А выпасть можно. Запросто. Что, собственно, и происходит почти с каждым зрителем. И вовсе не потому, что спектакль уж так скучен, просто от подобной концентрации внимания на каждом слове, каждой реплике мы тоже отвыкли. То ли текст уже давно затвержен наизусть, как в случае с тысяча первой «Чайкой», то ли он того и не требует. Но на «Копенгагене» не получится поудобнее усесться в кресле и расслабиться, вполглаза наблюдая за сценой. Тут нужно приложить неслабое усилие, чтобы втянуться в этот непростой сценический мир и оставаться там до конца. Нужно по-своему «работать» наравне с авторами и действующими лицами. И даже определенные профессионально-зрительские стереотипы уже не спасают, но, наоборот, приводят к «проколам». Лично я, например, питая слабость к такому театру, где меньше слов и больше «дела», позволяла себе время от времени «отключать звук», пытаясь понять: можно ли вот так, визуально, определить, что же происходит? Казалось, можно. Как выяснилось в финале, нельзя. И совсем уж не правы те, кто говорит: усни, потом проснись, ничего не изменится, на сцене все те же и говорят о том же. Может быть, и о том, но уже не так. Так что обидно за собственный просчет и спасибо за науку.

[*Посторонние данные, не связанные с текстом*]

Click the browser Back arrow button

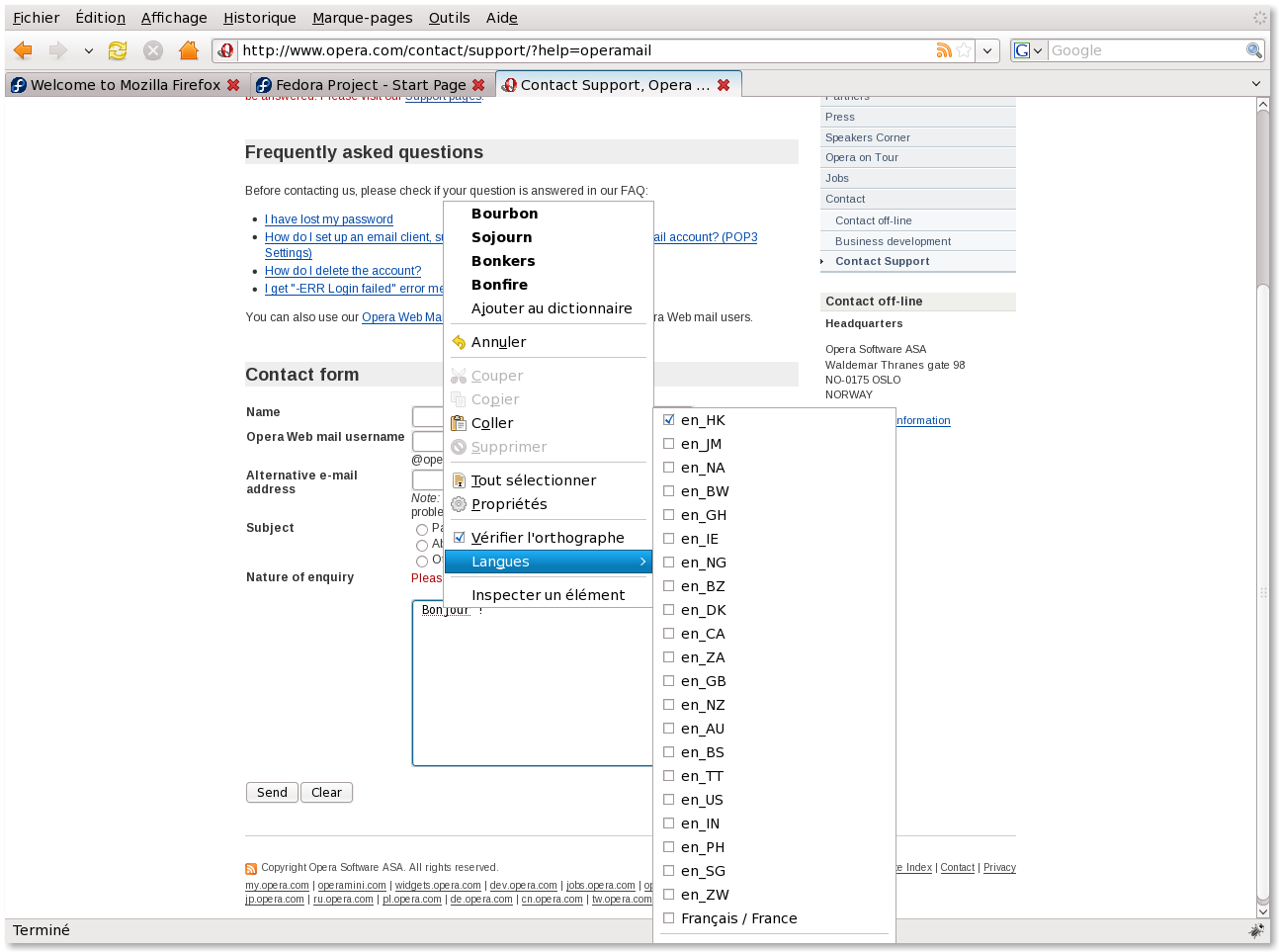point(24,50)
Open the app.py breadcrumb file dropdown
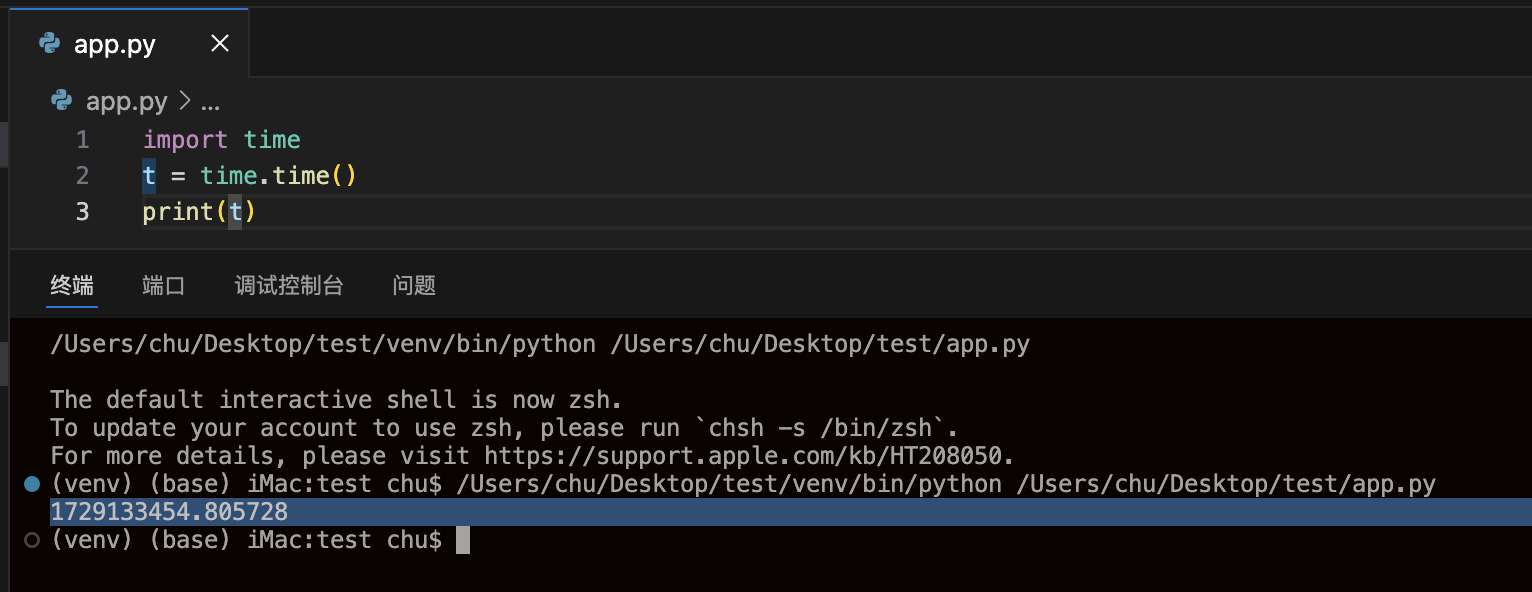 [126, 102]
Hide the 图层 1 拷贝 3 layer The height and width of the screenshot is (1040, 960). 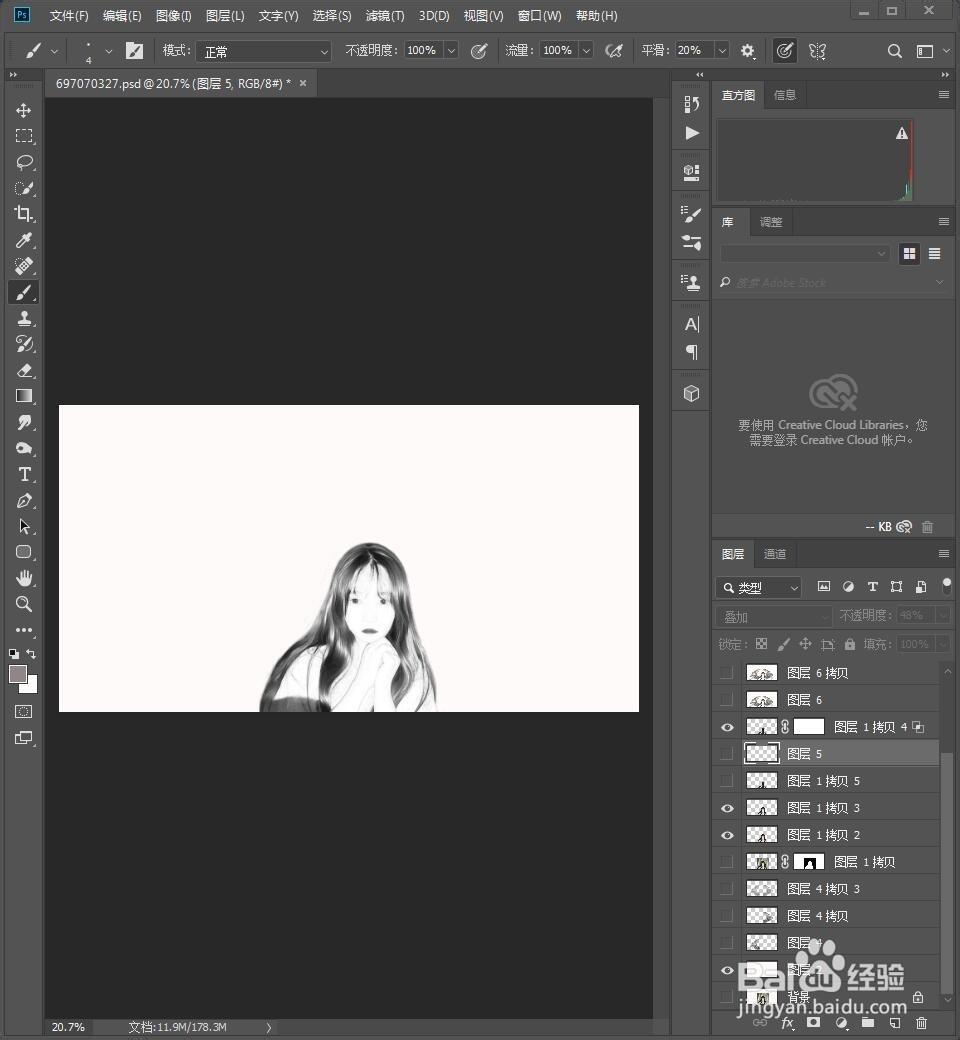(727, 808)
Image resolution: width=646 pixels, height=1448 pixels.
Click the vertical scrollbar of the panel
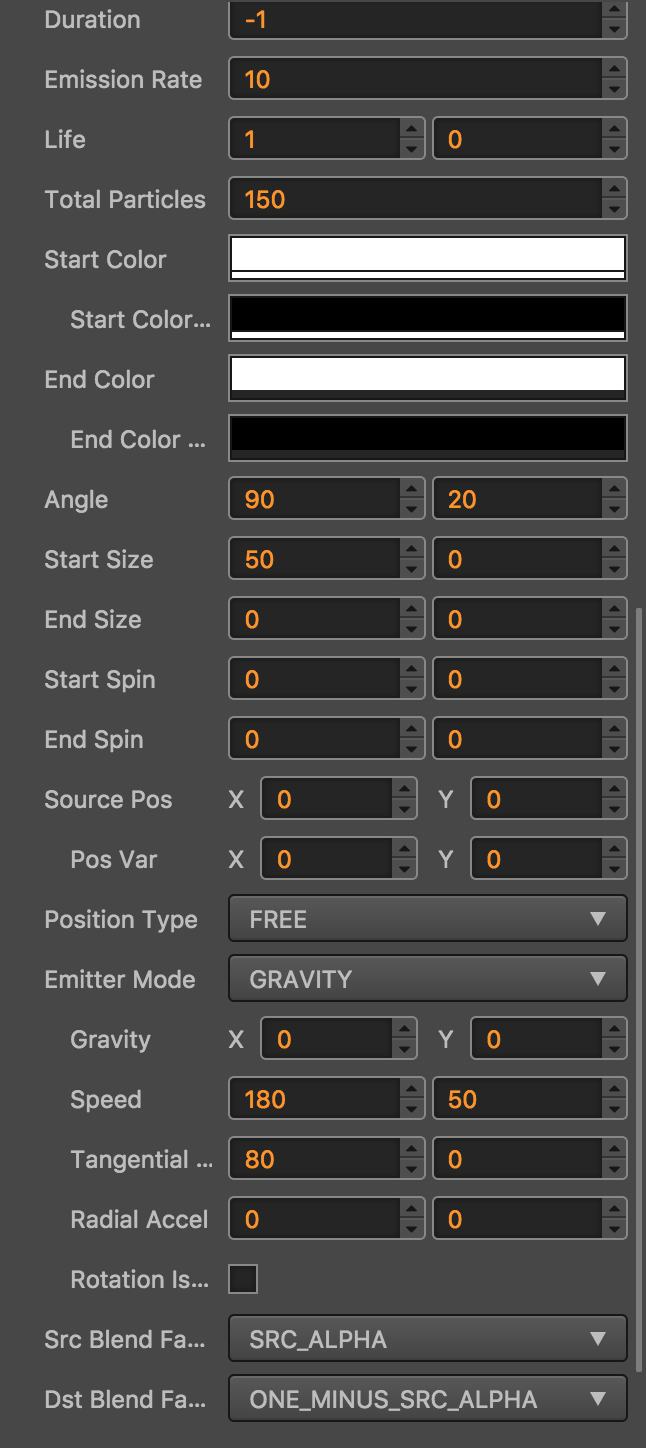coord(640,980)
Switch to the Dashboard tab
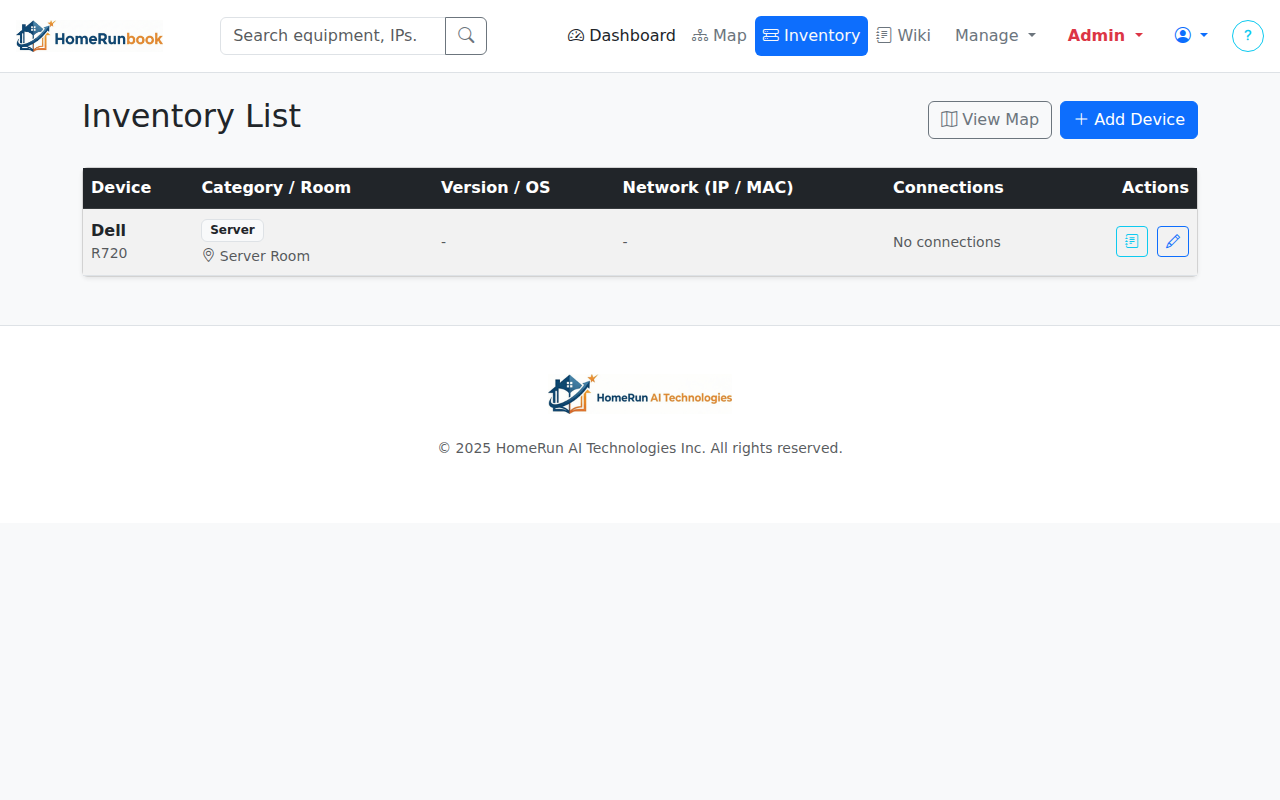The height and width of the screenshot is (800, 1280). point(621,35)
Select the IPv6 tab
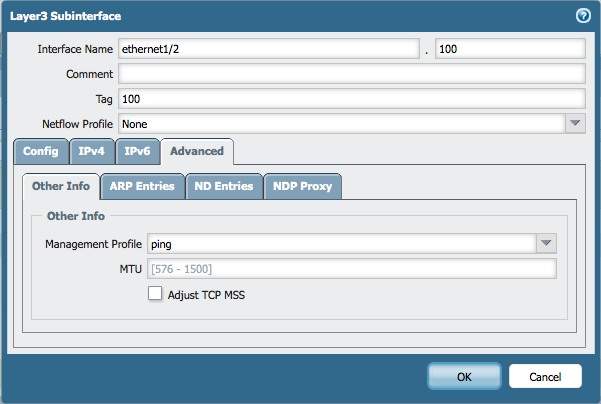The image size is (601, 404). coord(137,152)
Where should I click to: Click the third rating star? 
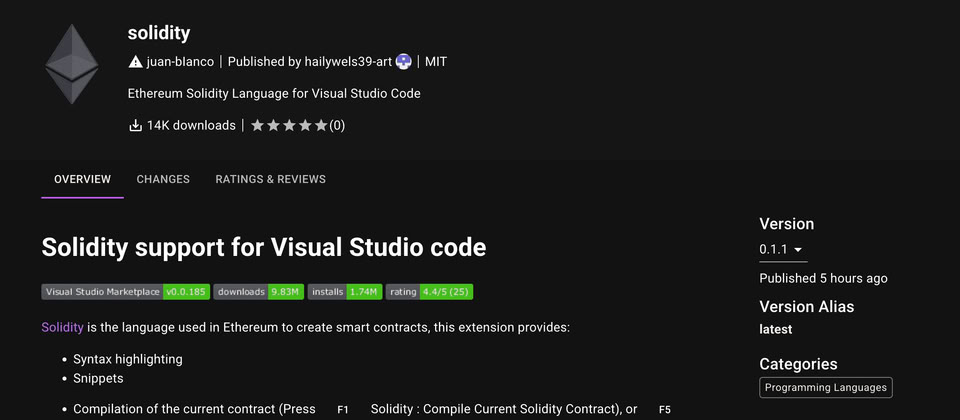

И еще. Безупречный, но все же утомительный (по контрасту с привычной развлекаловкой), «Копенгаген» тебя очень сильно цепляет и долго не оставляет в покое. А порой провоцирует на какие-то неадекватные вещи. Моя коллега, например, вернувшись домой, зарылась в энциклопедические справочники по физике, а на следующий день убедительно доказывала, что пьеса и спектакль созданы по подобию теории квантовой механики. Вот ведь как? Во всяком случае, ты ощущаешь благодарность за то, что тебя в кои-то веки не держат за дурака, не потешают, а ставят на место собеседника и соучастника. На «Копенгагене» есть, конечно, и бегущие в антракте, но куда больше желающих понять: что же все-таки происходит? И раз со мной разговаривают столь серьезно, значит, надо соответствовать. Наверное, искренне полюбить этот спектакль тоже пока трудно, уж слишком он не похож на все привычное. Но то, что он в конце концов появился на мхатовской сцене, изрядно себя скомпрометировавшей в последнее время, появился без всяческих скидок, уступок и реверансов кассе или публике, есть безусловная мхатовская победа.